I've always been the type to obsess - about work, home, sport, men, spirituality - everything. I'm heavily disciplined in my eating most of the time except when I'm not: then I'll go for the cheesecake ice cream and the baguette with butter and brie. Most fitness books I read eschew alcohol but Corey and I like to go out and drink sangria on patios on weekends. This isn't always done in moderation. I inhale books in one sitting, retain friendships with blind loyalty. I fell in love and moved in with Corey less than 3 months after we met. There is very little moderation in anything I do. And I think that's OK.
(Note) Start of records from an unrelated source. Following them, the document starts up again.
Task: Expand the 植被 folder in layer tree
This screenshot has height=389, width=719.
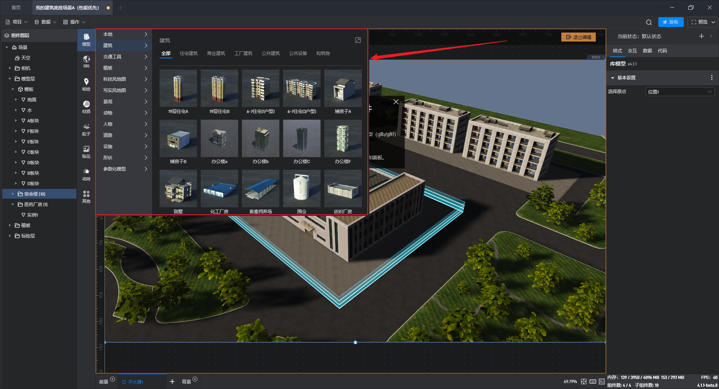Action: (10, 225)
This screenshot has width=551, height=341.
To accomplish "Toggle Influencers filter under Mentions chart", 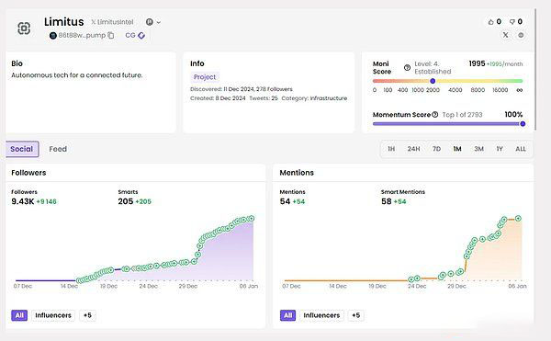I will pos(321,315).
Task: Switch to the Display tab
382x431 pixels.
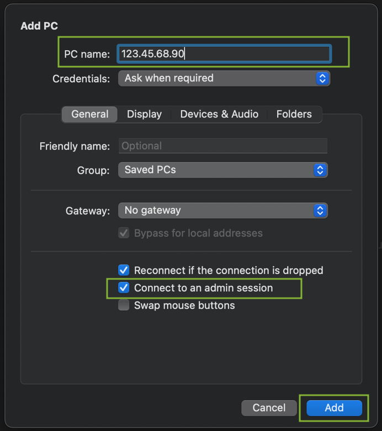Action: click(x=144, y=114)
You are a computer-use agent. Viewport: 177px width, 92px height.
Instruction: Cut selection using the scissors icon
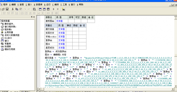pos(13,9)
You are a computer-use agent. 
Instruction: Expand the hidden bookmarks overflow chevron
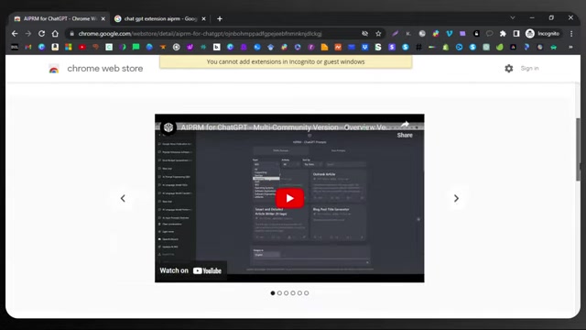(x=570, y=47)
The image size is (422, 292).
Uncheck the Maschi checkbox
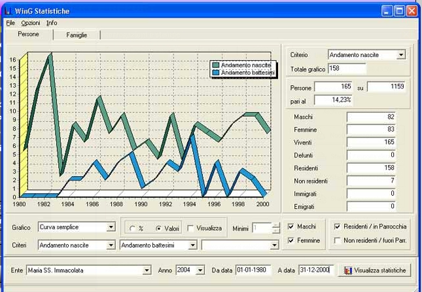point(292,227)
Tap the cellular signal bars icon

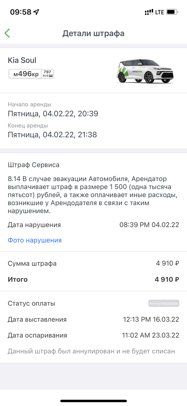point(149,12)
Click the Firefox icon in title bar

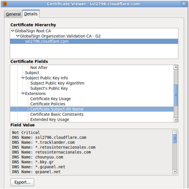point(5,4)
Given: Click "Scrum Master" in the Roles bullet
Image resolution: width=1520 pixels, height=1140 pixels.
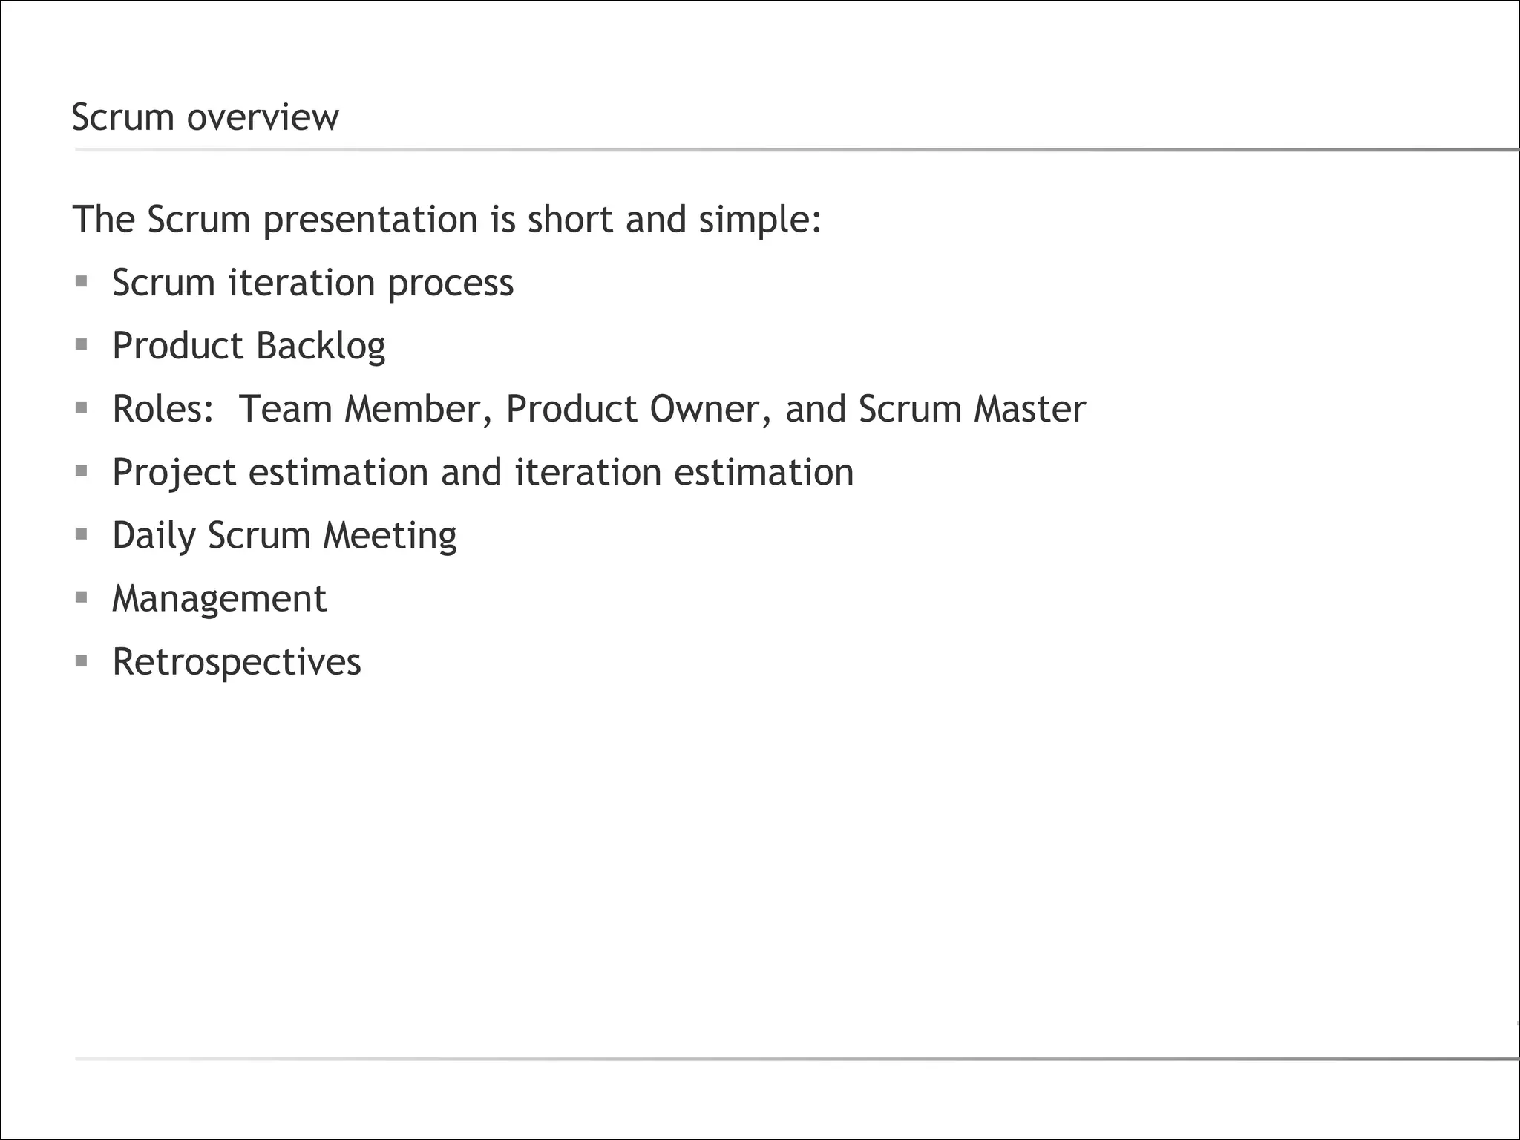Looking at the screenshot, I should 972,409.
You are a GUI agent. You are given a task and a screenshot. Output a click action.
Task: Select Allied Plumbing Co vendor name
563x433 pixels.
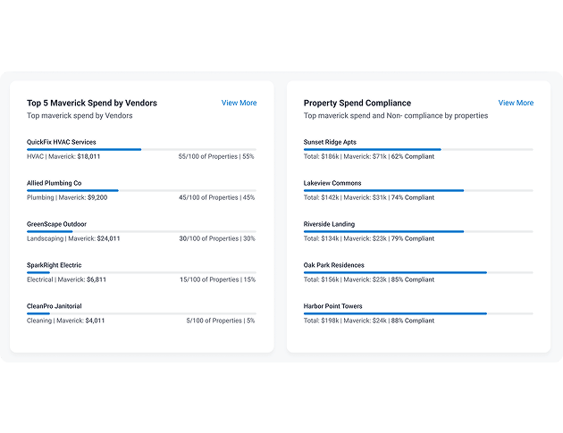55,183
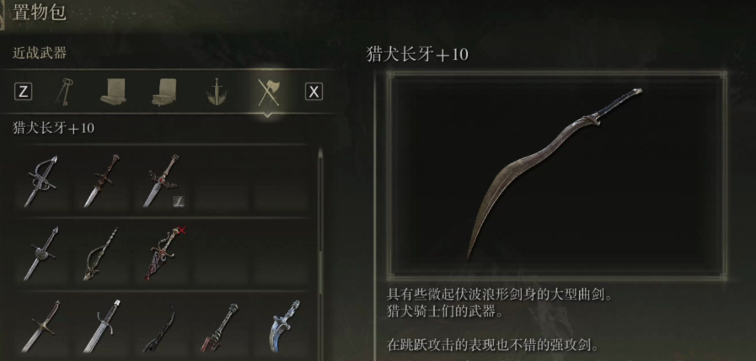Screen dimensions: 756x361
Task: Switch to next category with X key icon
Action: pyautogui.click(x=314, y=92)
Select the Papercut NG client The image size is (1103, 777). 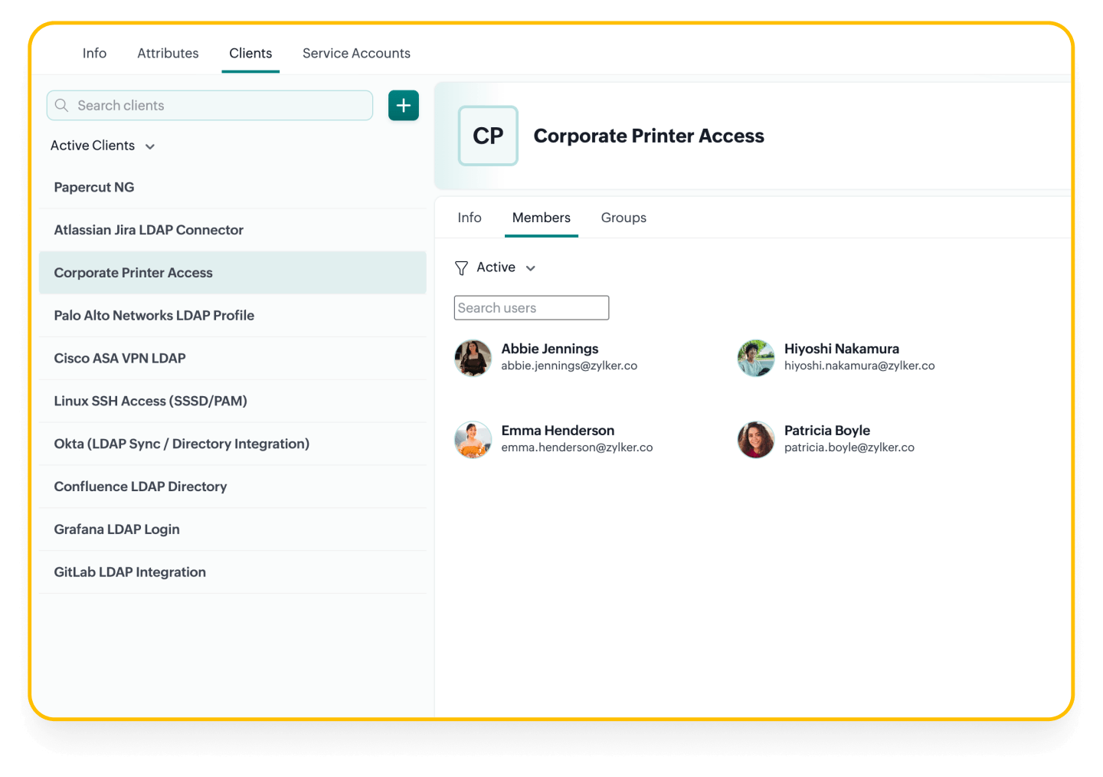pos(93,187)
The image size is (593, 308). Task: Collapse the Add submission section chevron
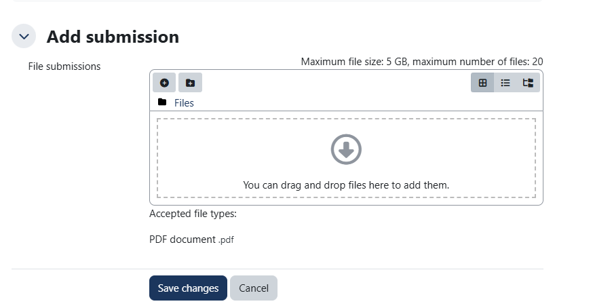(24, 37)
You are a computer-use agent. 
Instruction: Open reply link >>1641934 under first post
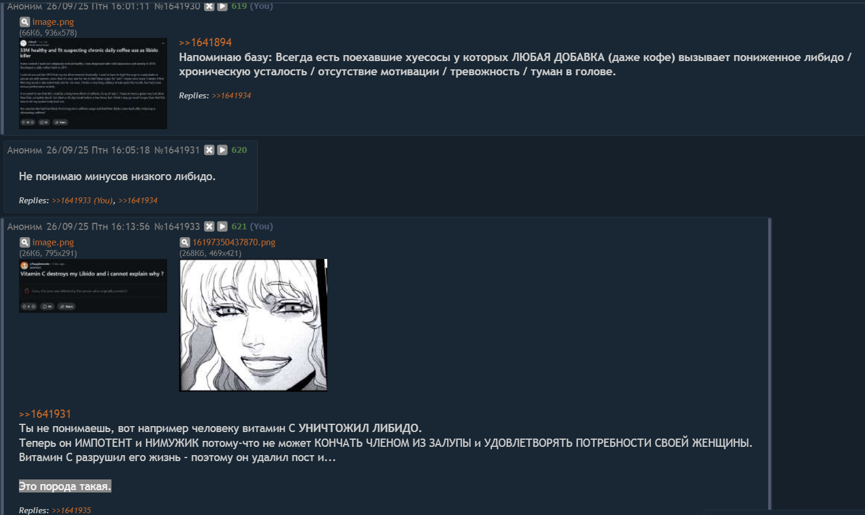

In fact, I think it's cool to go off the deep end every so often. I think it might be necessary to keep everything else in check. Yes: I could subsist on lean protein and spinach, work out everyday, and refrain totally from beer and wing night on Wednesdays. I could take deep breaths and wade out once in a while instead of hucking myself in full force without checking for rocks and currents. Maybe I'd live a few years longer. Maybe I'd live till 94 if I toned it down a bit.But I'd prefer to work hard and play hard full tilt.
I might not know until I'm 94, but I suspect that there is no single answer to long life and happiness. I'm willing to forego the advice of a potentially very wise old man: and do things fast and furious and determinedly until I don't want to anymore, when I will go onto something else. Undoubtedly, I'll do it with as much fervour and vigour and borderline recklessness as I do with everything else. And that's OK by me.
***
What do you think of the adage "Everything in Moderation"? Totally wise? It seems to be the common belief but I wonder how many people refute it to do their own thing.